Consumers would welcome anything that helps keep the weekly grocery prices under control as food prices continue to rise while incomes stagnate.

Farmers, also, have come under increasing pressure from volatile prices for their crops, the efforts of suppliers to keep prices low in the shops and the increasingly uncertain global weather.

At the same time they are asked to farm sustainably to protect the environment, produce more natural, chemical free food and equally to improve the yield from their land to meet the food needs of a larger global population.

In the UK, some East Anglian organic grain farmers have recently joined together in a contract with a company that needed a regular supply of food for its organically-reared pigs.

As one farmer said, it is very difficult to assess the market supply and demand particularly in the organic market and the arrangement they reached had several benefits.

It meant both buyer and sellers were no longer susceptible to the vagaries of the market and to stablise the prices right through to the retailer and share the costs. It also made it possible to make the whole supply chain from land to pig meat traceable and to reduce the carbon footprint by supplying to a local buyer.

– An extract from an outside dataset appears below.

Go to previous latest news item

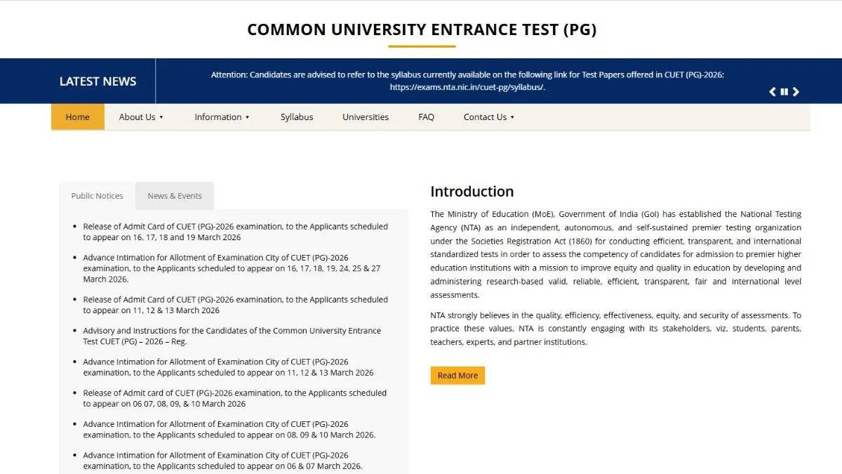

It worked because all those involved knew each other and were in the same area, but there is no reason why the model could not be used by other farmers both in the UK and overseas.

Research in East Agnlia is also being carried out to identify the different genetic characteristics in various grain seeds. The aim is to find those that are better for growing in an area of increasing drought and are better protected against the new plant diseases that might arise. Cross breeding, for example, could then be used to produce a resilient variety suited to the local climate.

Other research that has been going on, mainly in the USA has been in providing better crop and land protection in a more natural way, as a substitute for the many now-discredited older generation of chemical fertilisers.

The range of innovations includes biopesticides, biofungicides and yield enhancers that are developed from natural sources and leave minimal residues in the land and in the crop. They will also help farmers to meet the growing demand for natural foods with less waste and less loss of the nutrition in their land

These new low-chem agricultural products are subject to careful testing and licensing before they are allowed onto the market and this can be an expensive and lengthy process, taking up to eight years in some cases because regulation is not yet standardised across individual countries, so they may need to be licensed separately in several places.

There are signs, however, that more effort is being put into innovation in the various aspects of food production to respond to the concerns of consumers on both price and food quality.